Au Temple, je me contentais de suivre les ordres de mon maitre. Il était là en train de promouvoir le monastère, attirer des sympathisants, voir des éventuels adeptes. Un prêtre l’accompagnait dans sa tâche. Moi, je contentais d’être à l’arrière de mon maitre avec Corentin, mon confrère d’arme.  Cet homme ne cesse de me regarder, son perfectionnisme était parfois affligeant…Il était fixé sur son objectif d’être parfait. Parfois, il me fit des remarques cyniques et le maitre garda le silence. Pour ma part, je ne me contentais de ne rien répondre, je n’avais pas envie de laisser ma colère explosait.

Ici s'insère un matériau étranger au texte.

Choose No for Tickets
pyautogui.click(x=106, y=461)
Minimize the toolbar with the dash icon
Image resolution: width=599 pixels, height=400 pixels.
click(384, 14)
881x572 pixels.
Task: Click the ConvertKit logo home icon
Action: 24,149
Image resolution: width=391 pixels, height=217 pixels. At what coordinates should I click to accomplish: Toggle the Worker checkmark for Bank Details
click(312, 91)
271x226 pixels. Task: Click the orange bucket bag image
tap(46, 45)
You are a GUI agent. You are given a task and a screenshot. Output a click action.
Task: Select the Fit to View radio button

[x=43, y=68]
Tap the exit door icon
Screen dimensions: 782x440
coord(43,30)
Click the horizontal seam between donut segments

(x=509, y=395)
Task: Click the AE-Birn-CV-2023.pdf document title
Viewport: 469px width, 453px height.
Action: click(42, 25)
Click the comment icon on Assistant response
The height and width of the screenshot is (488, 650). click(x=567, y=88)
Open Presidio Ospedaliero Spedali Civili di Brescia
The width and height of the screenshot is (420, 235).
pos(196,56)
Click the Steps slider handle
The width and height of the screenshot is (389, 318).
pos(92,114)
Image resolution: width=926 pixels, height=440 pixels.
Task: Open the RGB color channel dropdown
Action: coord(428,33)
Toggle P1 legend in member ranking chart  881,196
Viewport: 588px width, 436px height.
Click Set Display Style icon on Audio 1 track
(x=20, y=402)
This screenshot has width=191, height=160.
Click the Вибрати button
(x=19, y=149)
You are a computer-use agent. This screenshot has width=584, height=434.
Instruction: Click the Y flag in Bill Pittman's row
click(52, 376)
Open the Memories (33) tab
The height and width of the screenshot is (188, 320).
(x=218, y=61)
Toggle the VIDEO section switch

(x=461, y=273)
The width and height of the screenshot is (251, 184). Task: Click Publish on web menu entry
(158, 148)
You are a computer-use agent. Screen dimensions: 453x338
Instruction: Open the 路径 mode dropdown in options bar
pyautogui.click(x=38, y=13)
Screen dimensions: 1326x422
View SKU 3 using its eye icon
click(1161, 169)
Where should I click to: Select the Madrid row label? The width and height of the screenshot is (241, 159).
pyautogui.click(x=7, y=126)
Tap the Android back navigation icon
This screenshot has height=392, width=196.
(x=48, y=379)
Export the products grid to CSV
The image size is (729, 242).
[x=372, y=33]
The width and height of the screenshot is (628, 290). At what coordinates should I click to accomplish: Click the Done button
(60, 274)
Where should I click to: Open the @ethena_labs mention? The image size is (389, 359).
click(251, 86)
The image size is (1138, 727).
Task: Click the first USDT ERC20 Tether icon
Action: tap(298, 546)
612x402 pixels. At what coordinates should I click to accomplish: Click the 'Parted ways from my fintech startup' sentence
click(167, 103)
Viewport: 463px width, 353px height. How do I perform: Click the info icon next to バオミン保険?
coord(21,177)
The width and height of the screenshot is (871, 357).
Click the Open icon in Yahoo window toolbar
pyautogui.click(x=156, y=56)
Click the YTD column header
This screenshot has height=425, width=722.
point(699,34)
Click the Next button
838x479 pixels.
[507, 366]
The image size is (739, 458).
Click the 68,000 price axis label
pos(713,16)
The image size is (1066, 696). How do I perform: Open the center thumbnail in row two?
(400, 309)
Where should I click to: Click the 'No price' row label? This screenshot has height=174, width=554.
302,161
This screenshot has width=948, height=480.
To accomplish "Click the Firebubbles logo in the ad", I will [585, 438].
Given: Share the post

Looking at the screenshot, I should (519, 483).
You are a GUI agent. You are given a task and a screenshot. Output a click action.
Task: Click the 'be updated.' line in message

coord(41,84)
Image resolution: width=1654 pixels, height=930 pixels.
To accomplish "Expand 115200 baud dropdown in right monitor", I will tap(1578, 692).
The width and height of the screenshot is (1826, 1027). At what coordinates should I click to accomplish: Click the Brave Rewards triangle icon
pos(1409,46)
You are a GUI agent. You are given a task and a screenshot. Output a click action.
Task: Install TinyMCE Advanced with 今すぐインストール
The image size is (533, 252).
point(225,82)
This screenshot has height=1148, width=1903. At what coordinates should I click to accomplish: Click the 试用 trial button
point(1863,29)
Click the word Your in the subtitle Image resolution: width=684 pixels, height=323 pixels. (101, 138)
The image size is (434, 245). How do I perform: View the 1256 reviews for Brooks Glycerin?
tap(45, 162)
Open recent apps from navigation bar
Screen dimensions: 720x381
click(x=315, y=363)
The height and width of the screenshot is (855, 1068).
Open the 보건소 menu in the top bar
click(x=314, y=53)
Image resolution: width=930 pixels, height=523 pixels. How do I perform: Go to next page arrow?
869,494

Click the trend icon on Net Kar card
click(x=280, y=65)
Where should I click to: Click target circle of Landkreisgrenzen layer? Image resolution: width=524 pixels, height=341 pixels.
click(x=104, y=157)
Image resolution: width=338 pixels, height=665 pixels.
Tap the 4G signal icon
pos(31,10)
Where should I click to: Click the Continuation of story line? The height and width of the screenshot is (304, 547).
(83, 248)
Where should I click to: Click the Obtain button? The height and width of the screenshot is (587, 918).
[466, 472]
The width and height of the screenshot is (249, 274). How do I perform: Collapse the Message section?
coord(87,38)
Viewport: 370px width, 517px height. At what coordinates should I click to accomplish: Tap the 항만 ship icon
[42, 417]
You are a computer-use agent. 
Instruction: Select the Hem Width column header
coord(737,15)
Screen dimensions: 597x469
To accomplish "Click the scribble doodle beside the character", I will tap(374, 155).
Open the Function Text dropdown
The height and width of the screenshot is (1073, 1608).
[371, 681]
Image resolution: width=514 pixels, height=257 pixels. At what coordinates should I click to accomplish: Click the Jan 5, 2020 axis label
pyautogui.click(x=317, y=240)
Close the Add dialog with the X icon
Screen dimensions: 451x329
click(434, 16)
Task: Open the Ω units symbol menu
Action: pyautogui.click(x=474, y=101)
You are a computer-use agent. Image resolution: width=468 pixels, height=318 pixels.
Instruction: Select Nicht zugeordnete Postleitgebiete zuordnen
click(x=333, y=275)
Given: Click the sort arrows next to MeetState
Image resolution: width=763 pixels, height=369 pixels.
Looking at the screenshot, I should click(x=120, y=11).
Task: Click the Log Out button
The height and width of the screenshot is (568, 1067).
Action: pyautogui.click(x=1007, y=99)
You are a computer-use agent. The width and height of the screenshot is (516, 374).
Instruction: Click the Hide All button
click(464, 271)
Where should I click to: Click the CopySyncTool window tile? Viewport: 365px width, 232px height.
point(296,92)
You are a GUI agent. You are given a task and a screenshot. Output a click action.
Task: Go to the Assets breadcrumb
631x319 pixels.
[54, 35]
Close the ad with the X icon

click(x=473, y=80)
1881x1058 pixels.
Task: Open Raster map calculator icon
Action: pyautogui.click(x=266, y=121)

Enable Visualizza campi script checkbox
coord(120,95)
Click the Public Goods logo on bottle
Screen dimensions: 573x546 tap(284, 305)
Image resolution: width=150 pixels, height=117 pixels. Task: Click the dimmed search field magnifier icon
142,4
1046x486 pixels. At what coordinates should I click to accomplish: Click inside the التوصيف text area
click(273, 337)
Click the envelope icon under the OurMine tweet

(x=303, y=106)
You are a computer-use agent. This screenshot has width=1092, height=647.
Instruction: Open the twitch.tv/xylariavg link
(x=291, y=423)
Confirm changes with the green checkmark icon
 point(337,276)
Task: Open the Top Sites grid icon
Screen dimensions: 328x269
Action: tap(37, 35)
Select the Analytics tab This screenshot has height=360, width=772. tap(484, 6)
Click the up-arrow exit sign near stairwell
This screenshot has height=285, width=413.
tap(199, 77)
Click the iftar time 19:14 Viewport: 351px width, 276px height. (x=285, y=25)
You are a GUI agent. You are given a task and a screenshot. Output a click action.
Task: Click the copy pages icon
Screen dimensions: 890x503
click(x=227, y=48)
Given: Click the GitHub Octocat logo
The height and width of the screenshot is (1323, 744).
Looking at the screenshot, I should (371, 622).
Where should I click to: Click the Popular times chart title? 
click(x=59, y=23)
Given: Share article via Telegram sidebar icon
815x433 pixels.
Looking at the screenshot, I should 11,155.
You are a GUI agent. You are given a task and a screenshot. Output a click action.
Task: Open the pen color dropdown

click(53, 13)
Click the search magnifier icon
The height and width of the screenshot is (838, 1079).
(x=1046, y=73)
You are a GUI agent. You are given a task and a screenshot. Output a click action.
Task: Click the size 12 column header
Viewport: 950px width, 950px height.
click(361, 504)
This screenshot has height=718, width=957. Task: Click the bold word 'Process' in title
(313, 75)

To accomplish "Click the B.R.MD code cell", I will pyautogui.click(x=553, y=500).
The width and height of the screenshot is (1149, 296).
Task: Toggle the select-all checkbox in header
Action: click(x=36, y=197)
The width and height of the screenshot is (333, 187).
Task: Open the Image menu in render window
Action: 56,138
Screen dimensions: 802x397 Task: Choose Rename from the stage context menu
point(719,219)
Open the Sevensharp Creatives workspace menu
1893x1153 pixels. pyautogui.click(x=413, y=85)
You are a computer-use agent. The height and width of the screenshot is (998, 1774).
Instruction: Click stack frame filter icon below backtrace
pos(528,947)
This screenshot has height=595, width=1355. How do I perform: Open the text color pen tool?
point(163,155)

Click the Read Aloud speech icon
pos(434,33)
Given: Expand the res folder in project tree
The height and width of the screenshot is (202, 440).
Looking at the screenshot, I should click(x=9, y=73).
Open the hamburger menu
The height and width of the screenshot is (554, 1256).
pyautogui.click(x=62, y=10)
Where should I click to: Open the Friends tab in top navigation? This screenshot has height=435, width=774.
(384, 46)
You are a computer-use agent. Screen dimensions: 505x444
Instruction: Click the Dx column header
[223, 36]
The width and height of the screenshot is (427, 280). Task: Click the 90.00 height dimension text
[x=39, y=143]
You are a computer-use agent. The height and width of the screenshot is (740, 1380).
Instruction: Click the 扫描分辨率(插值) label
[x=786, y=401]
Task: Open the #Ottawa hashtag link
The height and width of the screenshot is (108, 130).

Ma journée se résumait à ça : Sourire, faire des démonstrations, suivre, manger et dormir.
Comme quoi, la vie est parfois une longue monotonie….

Aujourd’hui, le maitre congédia moi et Corentin. Il nous laisse trois jours de congé. C’est sûr, je vais en profiter »


Lyarra se réveilla

Elle ouvrit les yeux, laissant la lumière éclairait son visage. Ses yeux regardèrent le plafond de l’auberge qu’elle avait loué pour trois jours. De ces jours de repos, elle se permit de rester vautrer dans ce lit douillé, ne voulant pas se lever. Son corps courbaturé par le voyage, les efforts et sa tâche quotidienne au sein de l’ordre avait besoin de se reposer. Flemmarde,Lyarra ne quitta pas son lit, laissant le corps se réveiller lentement. Il faut que je bouge mon cul pensa-t-elle j’ai assez dormis

Par un effort surhumain, elle sortit de son lit et va recouvrir son corps dénudé par des vêtement simple et ample. Elle rangea sa bure sur la commode, ne la touchant plus pendant quelque temps. Pour la première fois, elle fut bien heureuse de ne plus porté le vêtement de son ordre. Pour la première fois, elle laissa son Dieu de côté pour se consacré à soi. Combien de temps elle ne c’était pas consacré à sa personne ? Franchement, Lyarra ne sait plus. Aujourd’hui, elle voulut retirer le fardeau de ses entrainements. Elle voulait juste se détendre.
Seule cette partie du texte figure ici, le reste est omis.